Okay, so I hear you… a healthy for you avocado mixed with cream cheese, sweetened condensed milk and liquor…isn’t that just wrong?  Maybe..but it tastes so right!   In other words – delicious!  Creamy cheesecake-like texture, tart and lightly sweetened, you will barely taste the avocado.   So, if you’re going to splurge, at least you know you’re getting some good antioxidants! 

Avocado Pie

Adapted from the Food Network Magazine, April 2010

For the crust:

5 tablespoons unsalted butter, melted
1 1/4 cups graham cracker crumbs
1/4 cup chopped macadamia nuts
1 tablespoon granulated sugar
zest from 2 limes

For the filling:

2 medium hass avocados
1 8 oz package cream cheese, at room temperature
1 14 oz can sweetened condensed milk
2 1/2 tablespoons fresh lime juice
1 1/2 tablespoons Licor 43 * (or lemon juice)
Pinch of salt

Whipped cream or confectioner’s sugar, for garnish (optional)

Make the crust:  Preheat the oven to 350 degrees.  Brush an 8 inch springform pan with some of the melted butter.  Mix the remaining butter with the graham cracker crumbs, chopped macadamia nuts, sugar, zest and salt in a bowl.  Press the mixture into the bottom and up the sides of the prepared pan.  Bake until golden brown, about 10 minutes.  Cool completely on a rack.

Make the filling:  Halve and pit the avocados,then scoop out the flesh and chop.  Transfer to a bowl, add the cream cheese and beat with a mixer on medium speed until smooth.  Add the condensed milk, lime juice, Licor 43 (or lemon juice), and  the salt and beat until fluffy, scraping the bowl as needed.  Pour the filling into the crust, press a piece of plastic wrap directly on the surface and chill at least 4 hours.

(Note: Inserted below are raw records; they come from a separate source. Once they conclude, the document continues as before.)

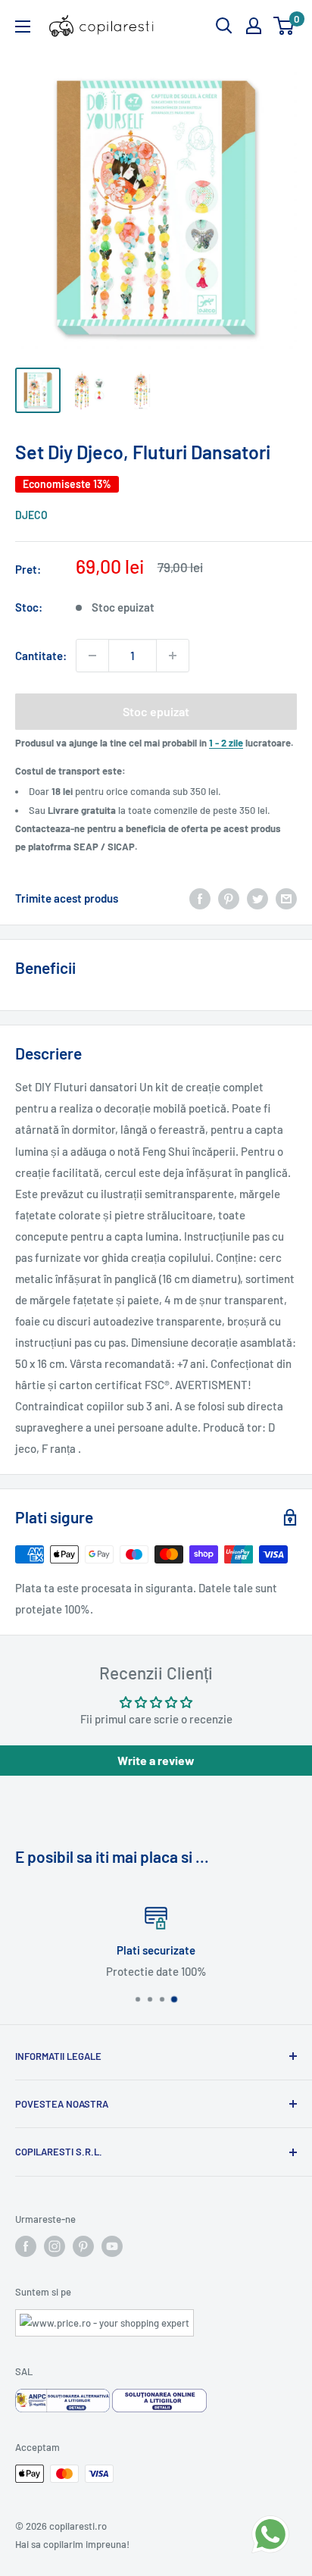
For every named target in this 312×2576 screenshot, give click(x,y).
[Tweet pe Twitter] (257, 898)
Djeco (31, 515)
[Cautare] (224, 25)
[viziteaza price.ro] (104, 2318)
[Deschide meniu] (22, 26)
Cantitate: (41, 655)
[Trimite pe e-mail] (286, 898)
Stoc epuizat (156, 711)
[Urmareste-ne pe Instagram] (54, 2246)
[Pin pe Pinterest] (228, 898)
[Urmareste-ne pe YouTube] (112, 2246)
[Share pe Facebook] (200, 898)
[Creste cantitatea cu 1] (173, 655)
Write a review (156, 1760)
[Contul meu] (253, 25)
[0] (284, 26)
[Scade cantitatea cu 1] (92, 655)
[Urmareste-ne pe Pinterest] (83, 2246)
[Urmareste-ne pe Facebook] (25, 2246)
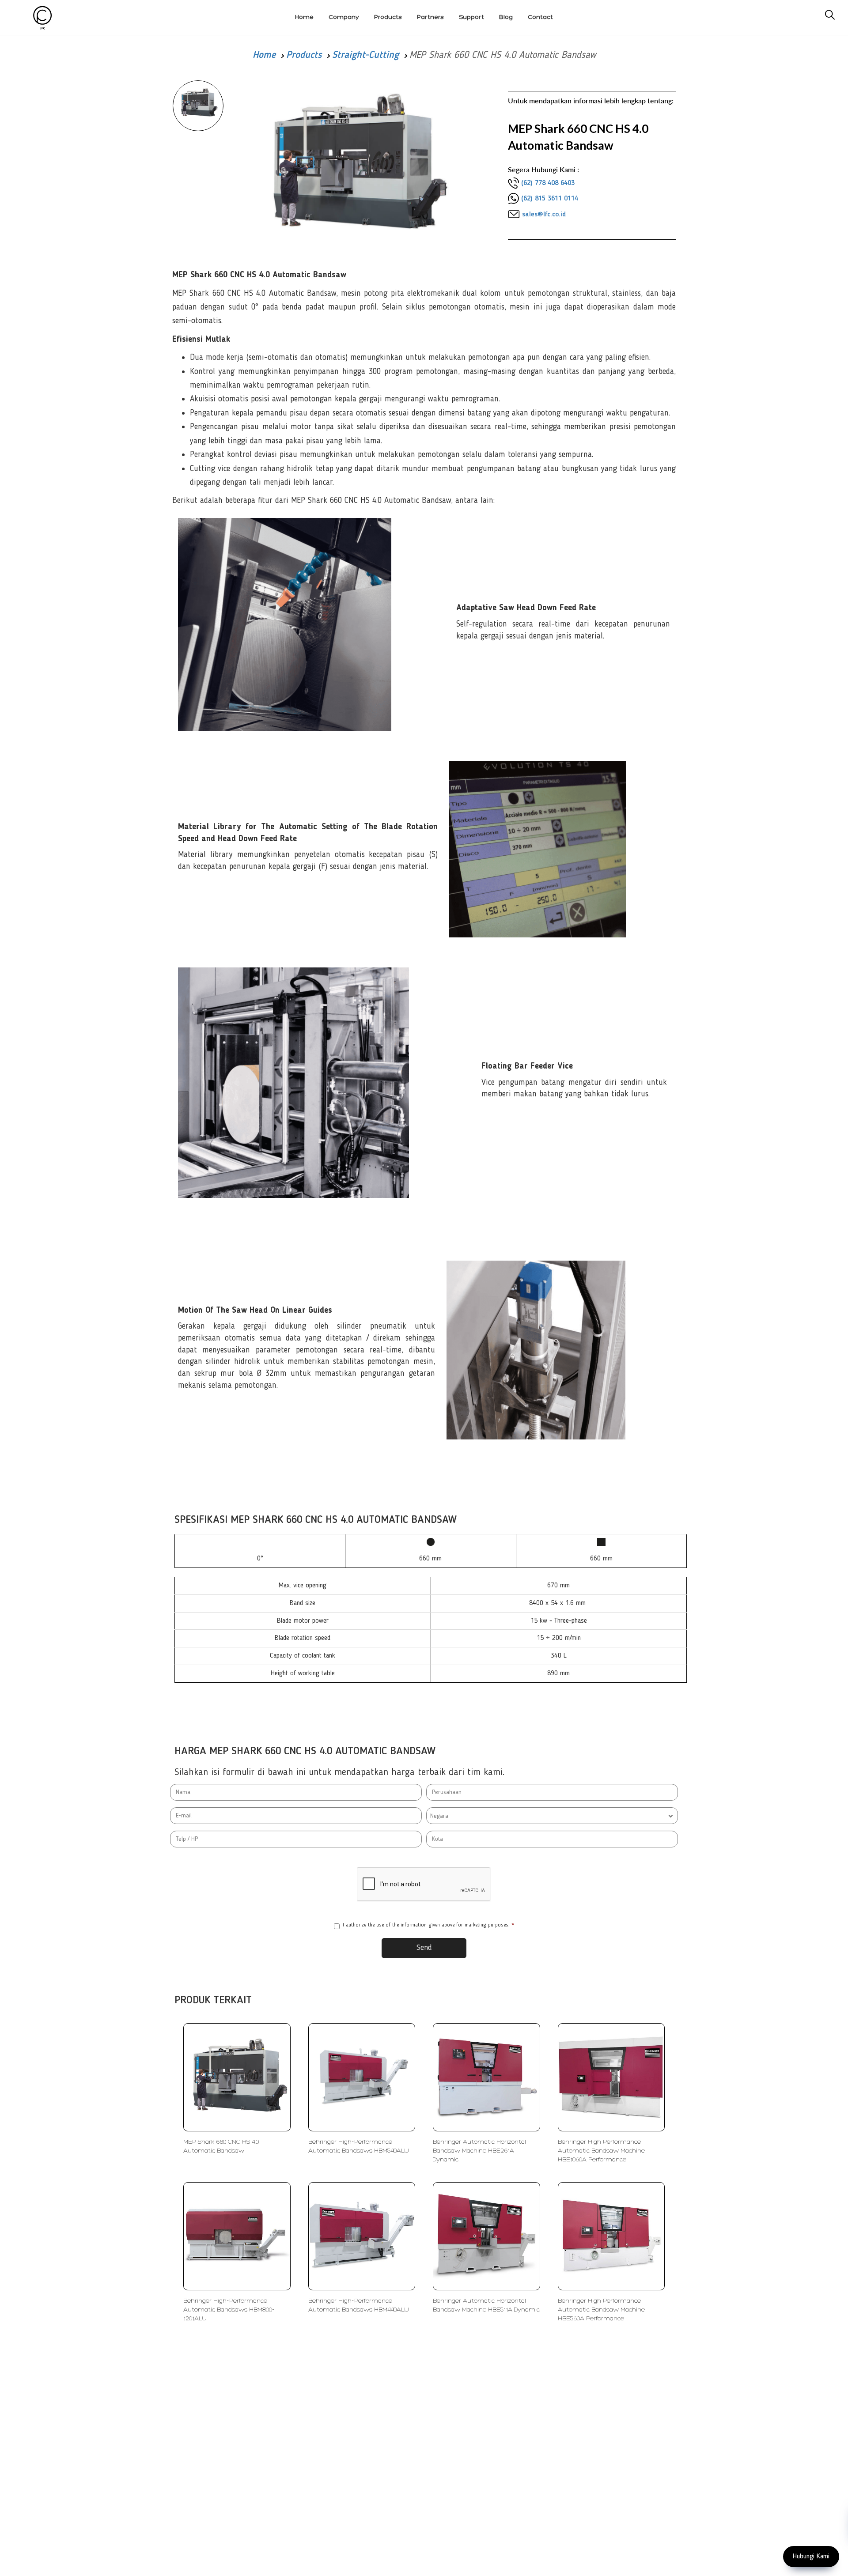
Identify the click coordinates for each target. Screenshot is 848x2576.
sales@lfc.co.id (544, 214)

Remove the springform ring and slice the pie.  Garnish with whipped cream or confectioners’ sugar, if desired, and serve immediately (the top will start to brown as the pie sits).

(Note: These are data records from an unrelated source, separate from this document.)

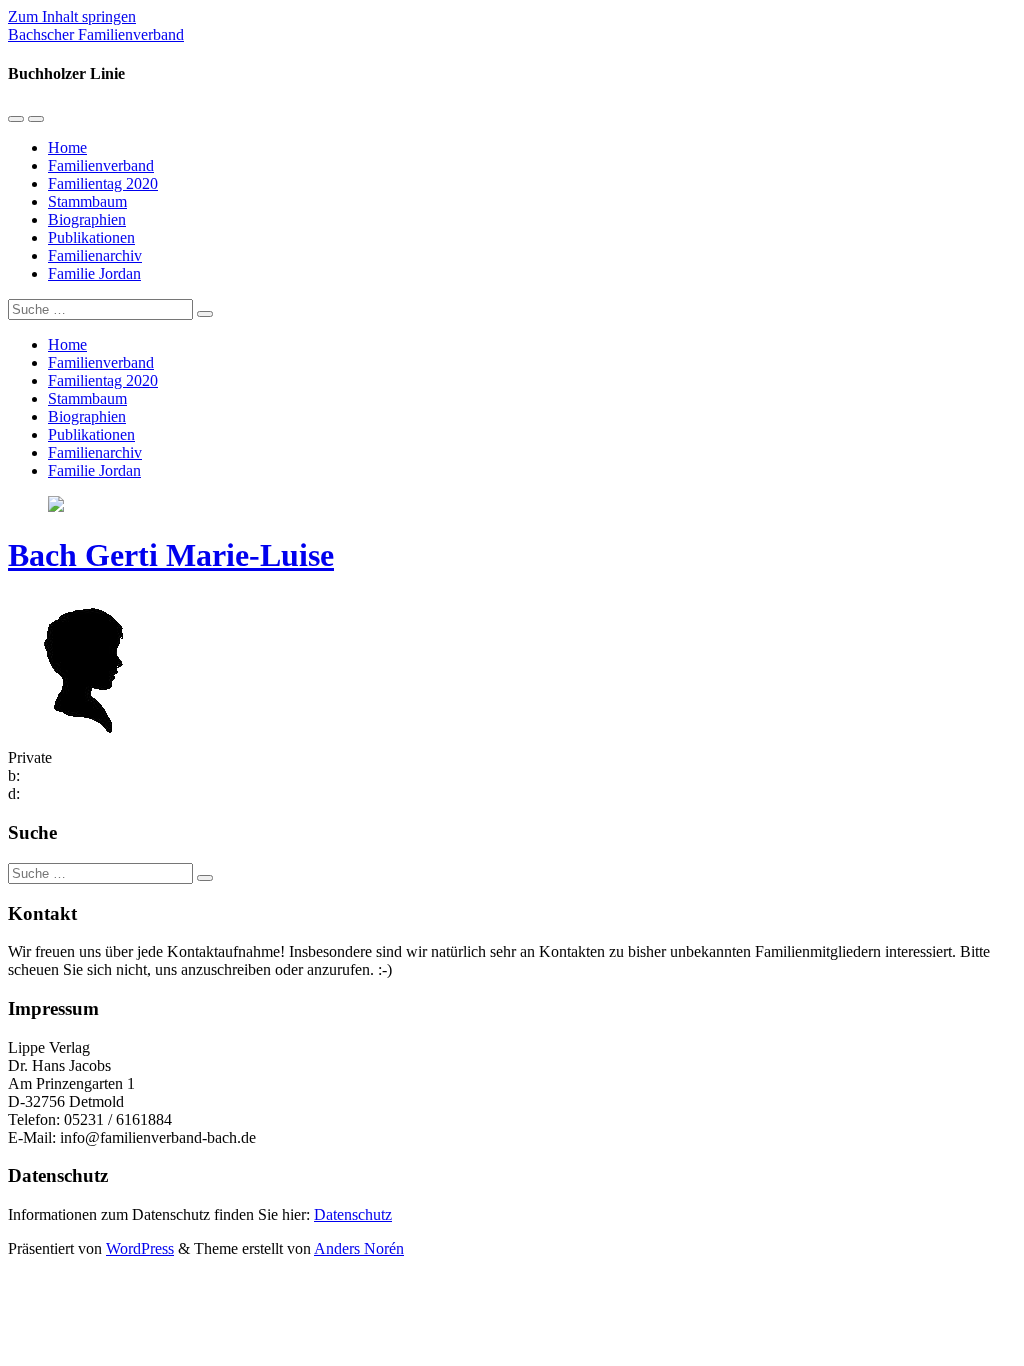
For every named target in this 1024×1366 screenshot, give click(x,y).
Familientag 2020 (103, 183)
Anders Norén (359, 1248)
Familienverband (101, 165)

* Licor 43 is a composition of deliciously ripe citrus fruits, spicy mediterranean herbs, and a hint of vanilla. 

Note:  Because the pie is not baked the alcohol remains at full strength.  If you prefer non-alcoholic use lemon juice as the original recipe calls for.  Now, if you are truly with party people who like a more tipsy dessert as I did when my friend Ayesha and Ken were visiting….she poured 1/2 shot of Licor 43 on each slice upon serving!!

I love being in the kitchen. Early mornings, soft music, a hot espresso. Easing into the preparation of delicious meals. Glancing through cookbooks, gathering inspiration and planning my day. I look forward to the cycles of the seasons, the pleasures of tasting and savoring and sharing this with those dear to me. Weekends are special to me as my week days are often rushed, but still I create the ambiance, light the candles, set the table and uncork the wine.